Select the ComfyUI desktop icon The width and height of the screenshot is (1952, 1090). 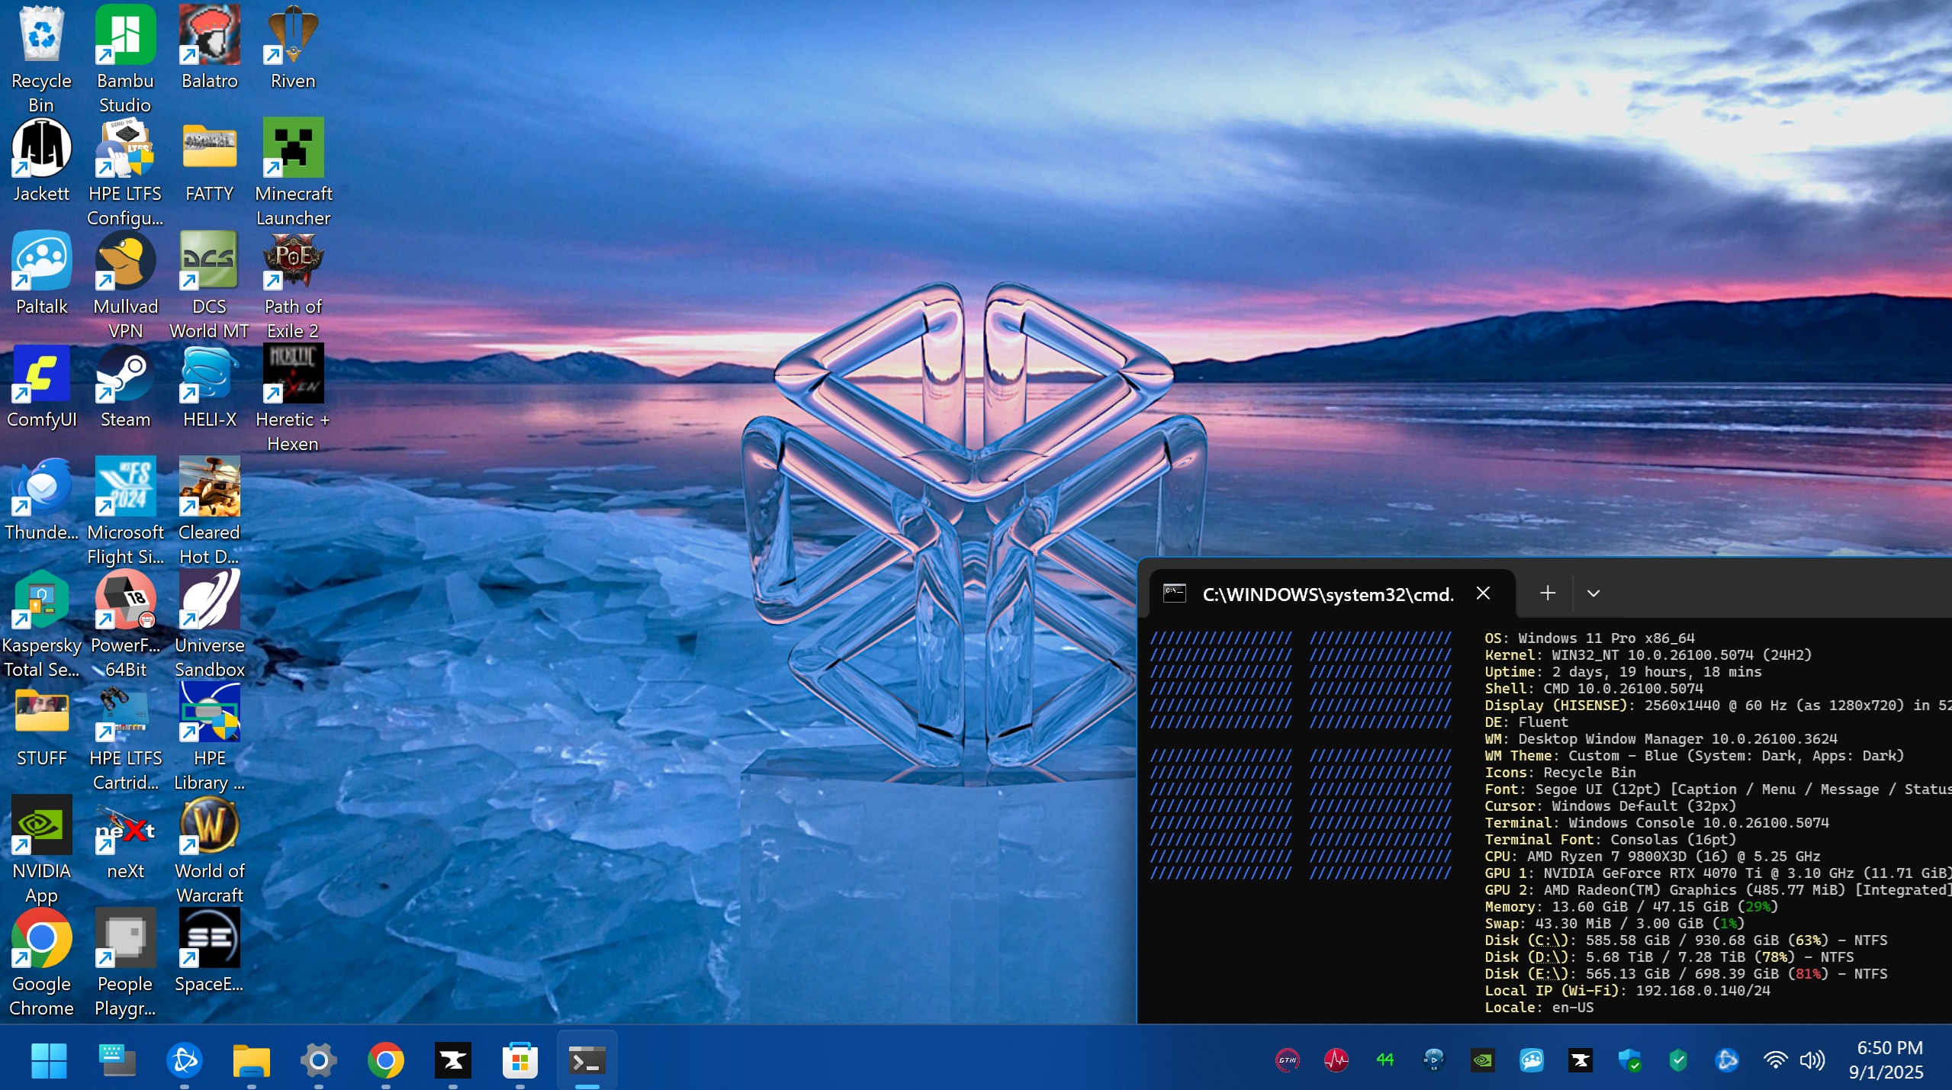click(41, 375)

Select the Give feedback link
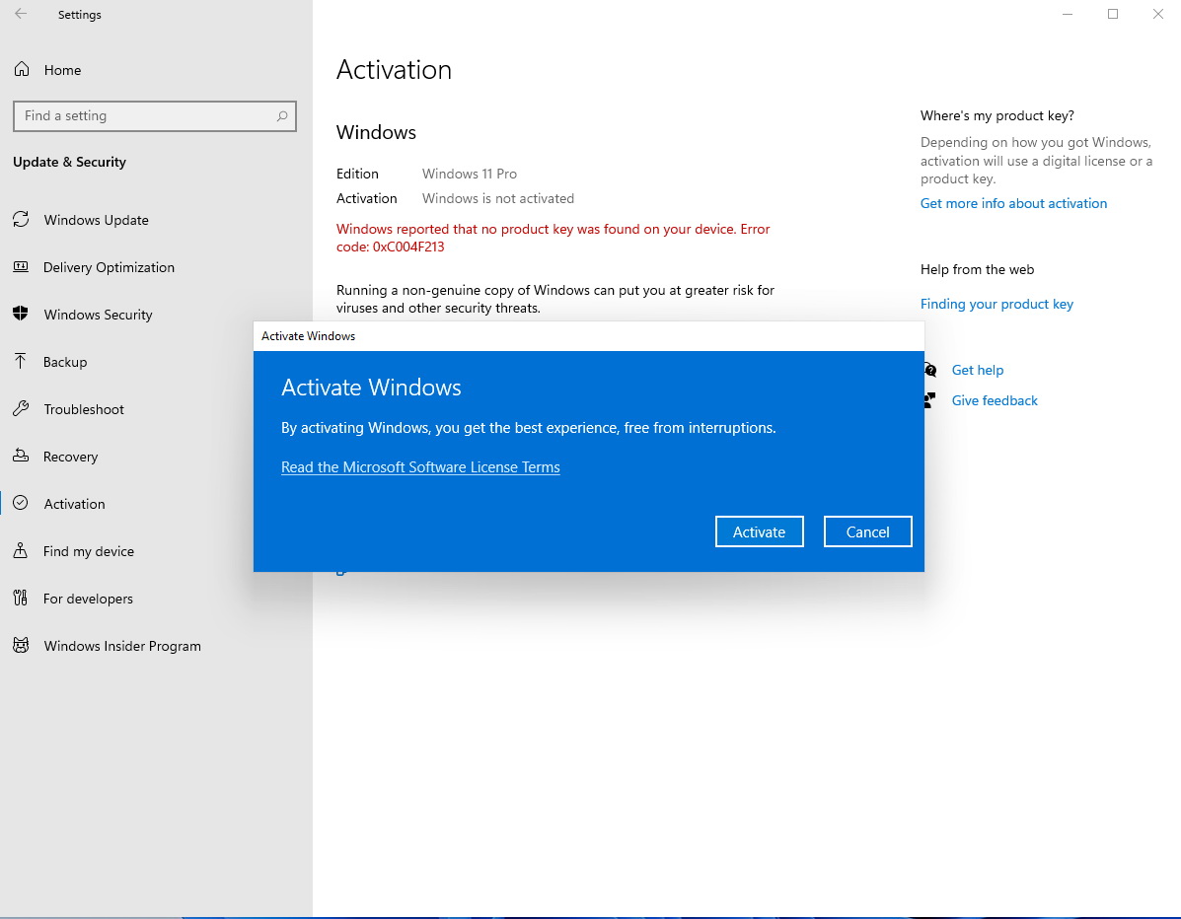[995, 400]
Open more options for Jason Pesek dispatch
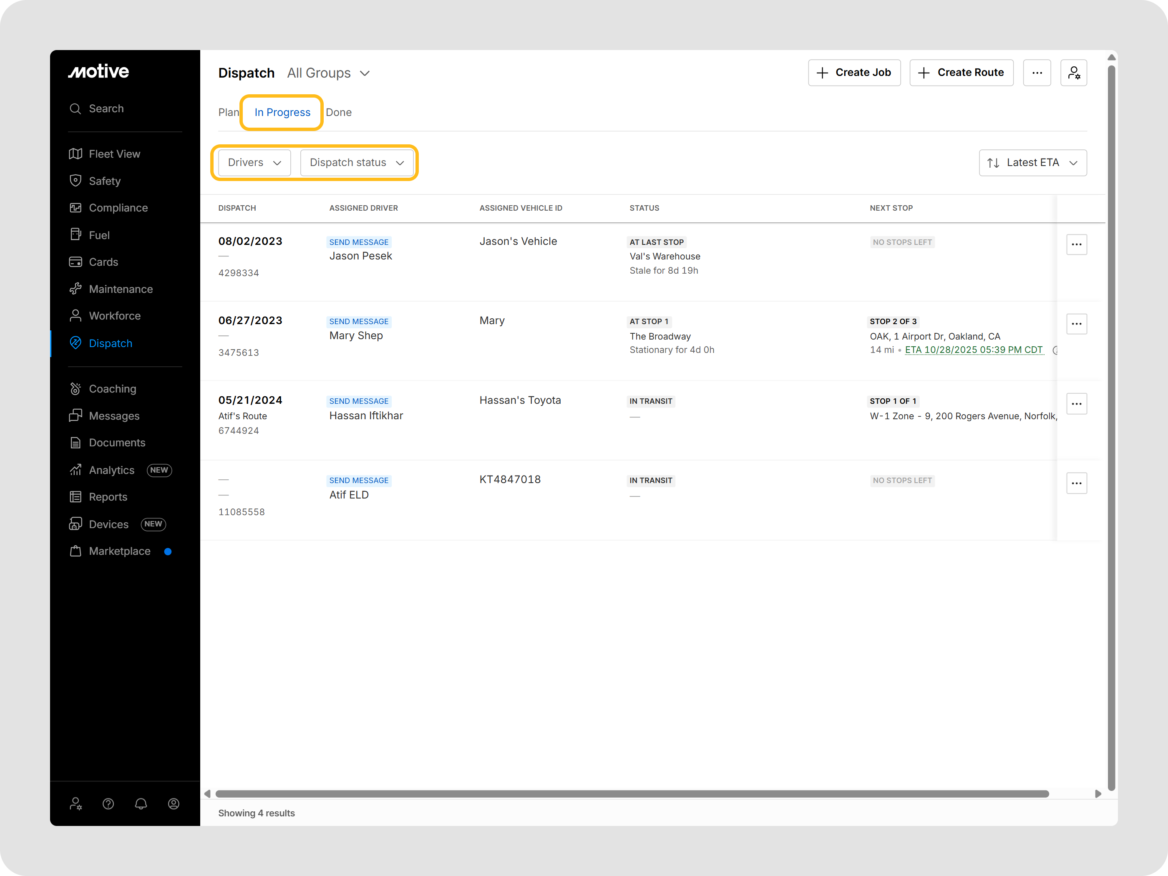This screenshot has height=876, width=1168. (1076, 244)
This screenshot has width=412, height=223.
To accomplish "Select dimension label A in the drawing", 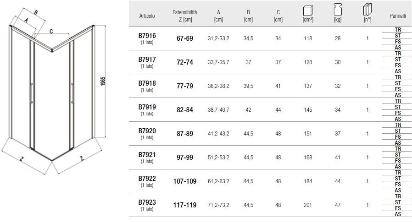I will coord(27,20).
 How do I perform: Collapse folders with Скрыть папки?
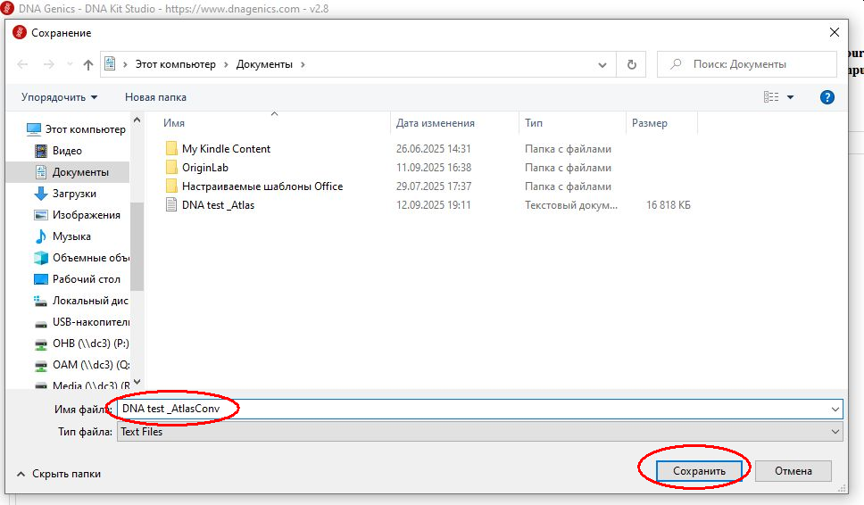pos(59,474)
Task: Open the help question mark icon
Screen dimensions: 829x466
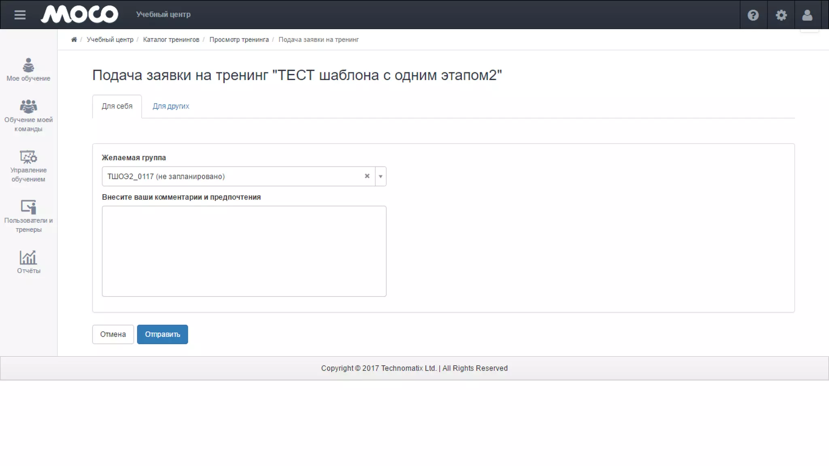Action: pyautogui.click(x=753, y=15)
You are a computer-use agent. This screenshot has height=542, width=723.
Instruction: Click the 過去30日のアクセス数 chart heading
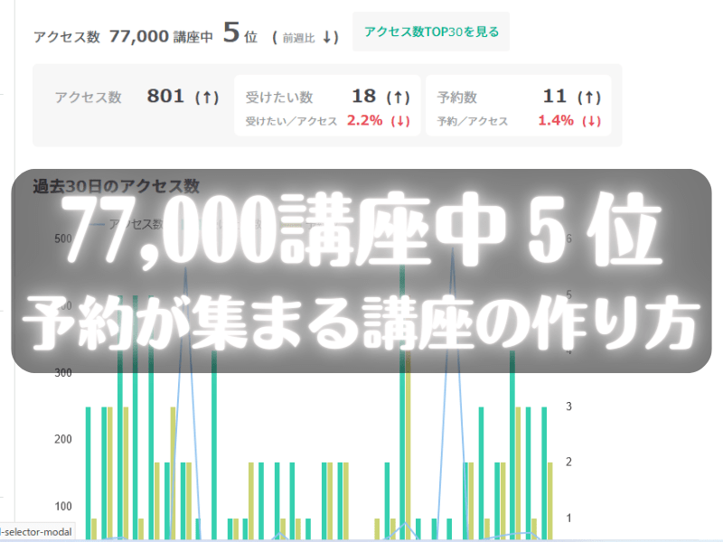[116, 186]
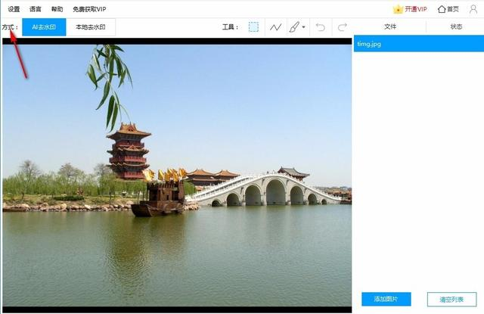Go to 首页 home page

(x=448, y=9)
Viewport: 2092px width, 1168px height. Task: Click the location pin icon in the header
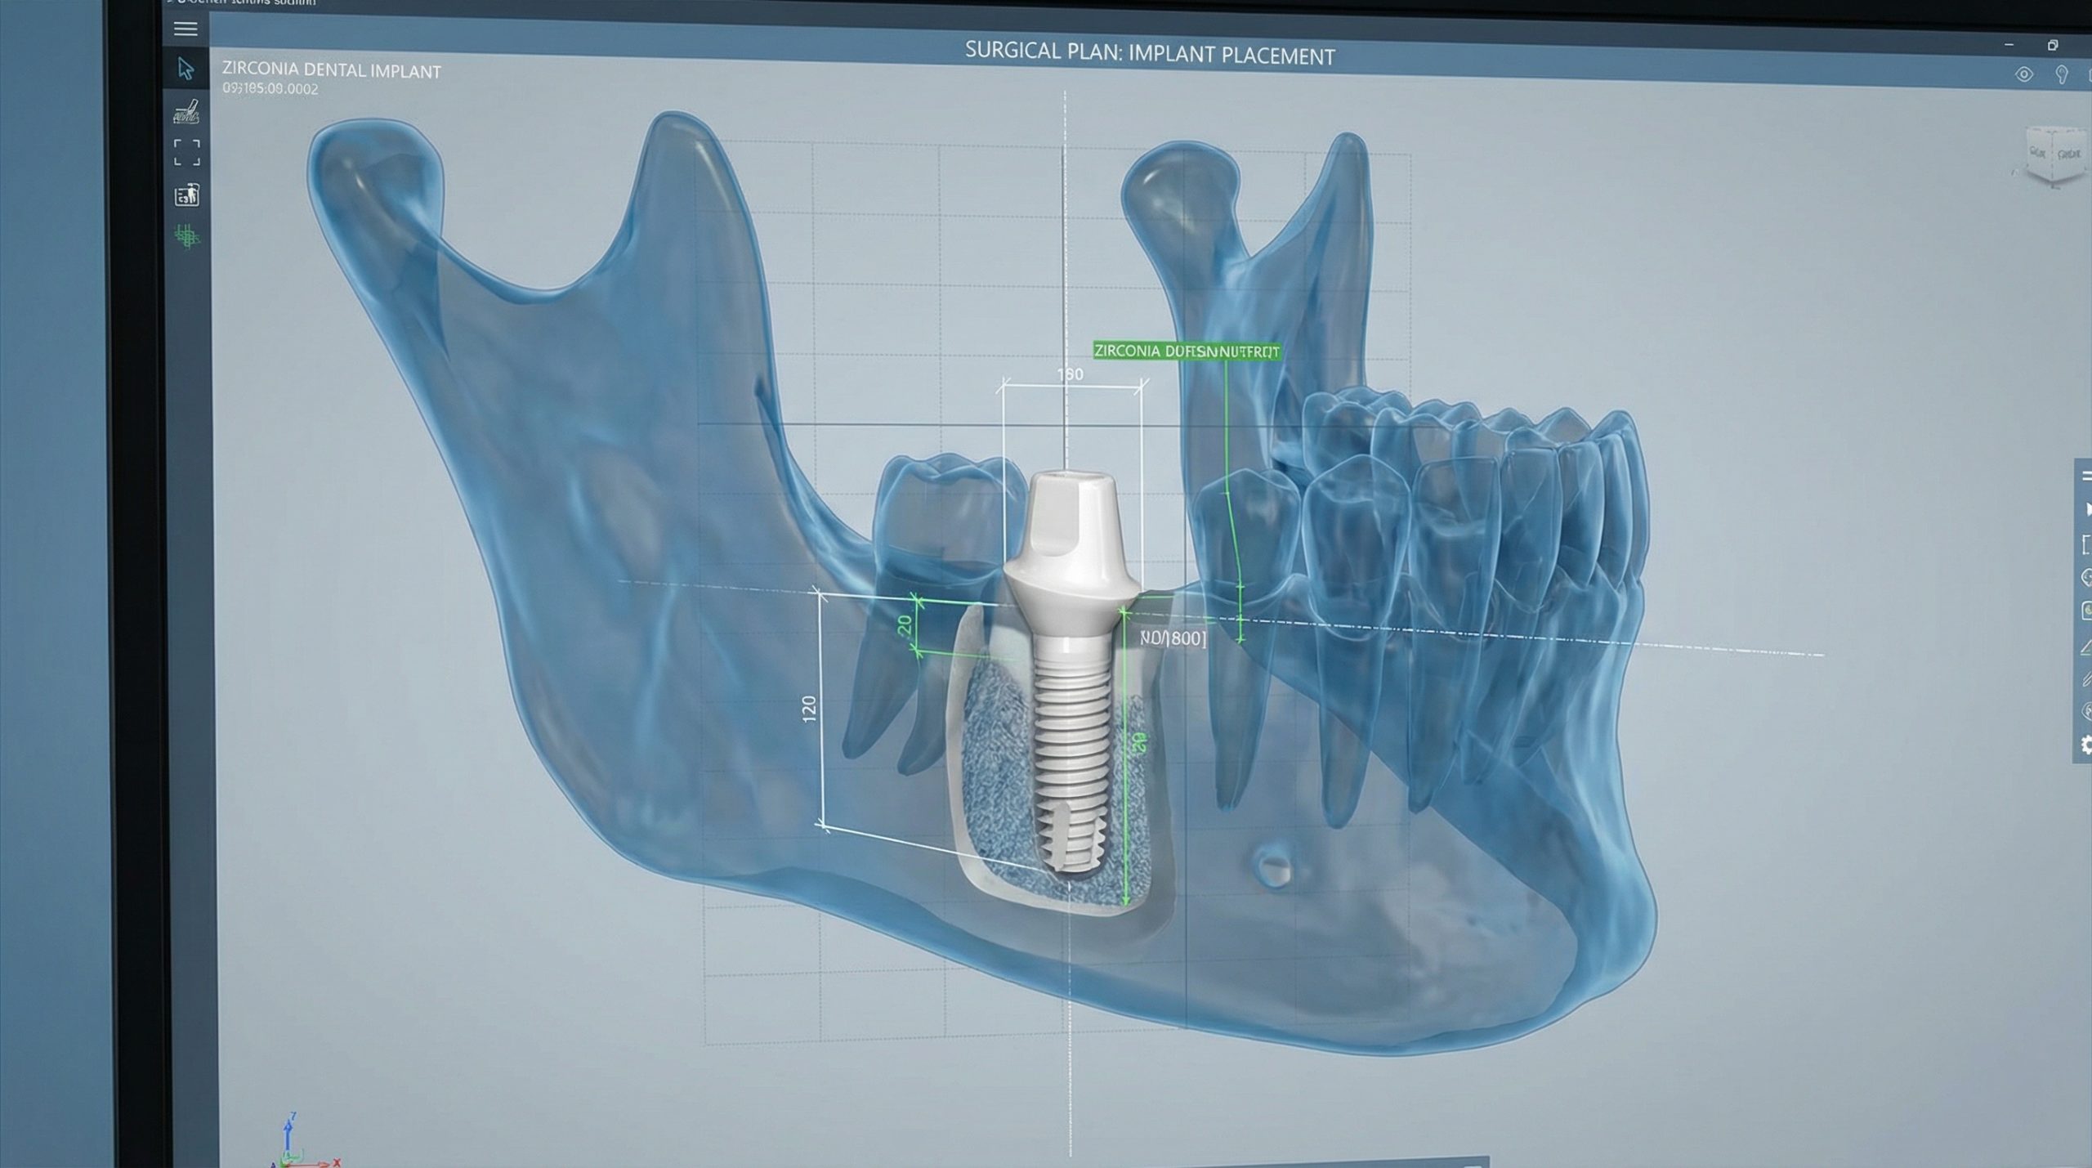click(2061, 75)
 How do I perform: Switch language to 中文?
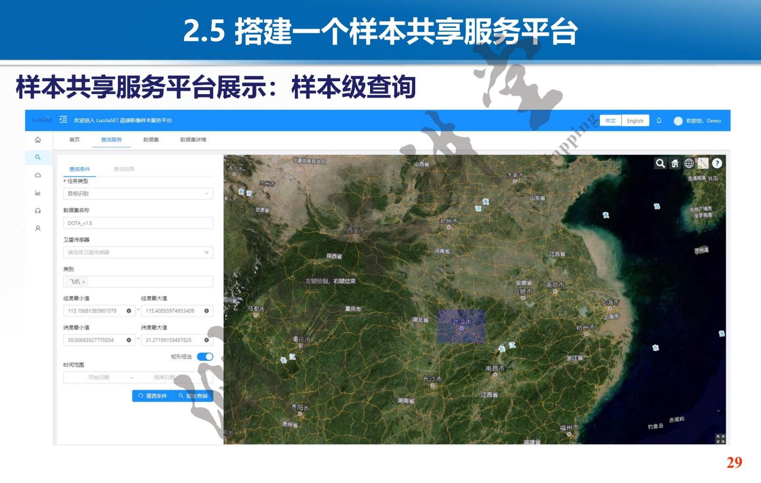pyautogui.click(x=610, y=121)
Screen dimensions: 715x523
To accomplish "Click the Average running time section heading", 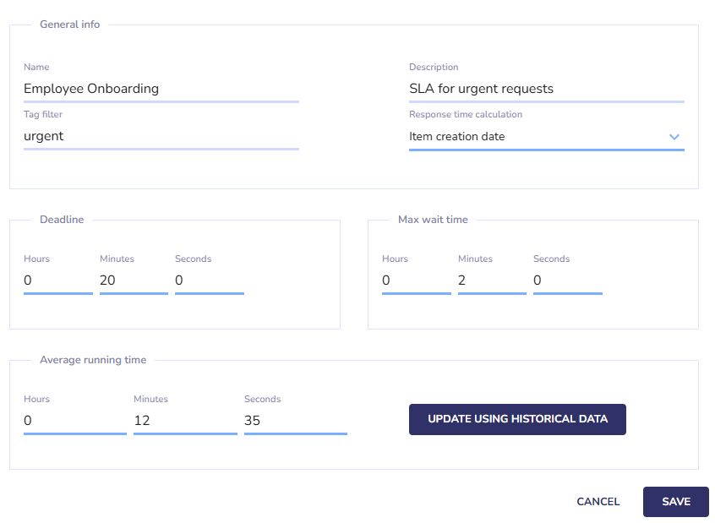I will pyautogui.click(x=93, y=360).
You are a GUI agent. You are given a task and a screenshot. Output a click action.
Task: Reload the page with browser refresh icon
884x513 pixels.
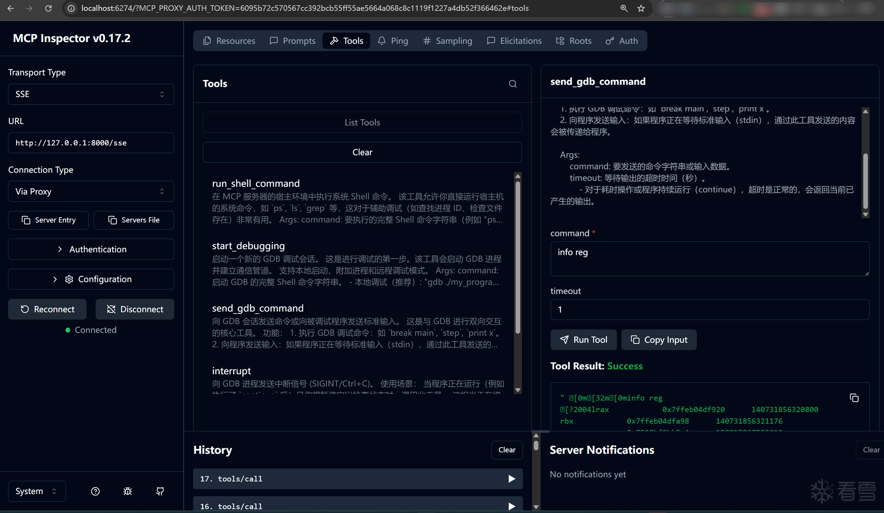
══════
*SET TASK*
Copy the records verbatim from the line with "Task: Open the help question mark icon" up to and including the line with "click(2061, 75)", leaving out the pictures.

*TASK ANSWER*
Task: Open the help question mark icon
Screen dimensions: 829x466
Action: pyautogui.click(x=753, y=15)
You are a computer-use agent. This screenshot has height=542, width=723.
Instruction: Click the 過去30日のアクセス数 chart heading
[116, 186]
Go to 首页 home page

(x=448, y=9)
Viewport: 2092px width, 1168px height. Task: Click the location pin icon in the header
click(2061, 75)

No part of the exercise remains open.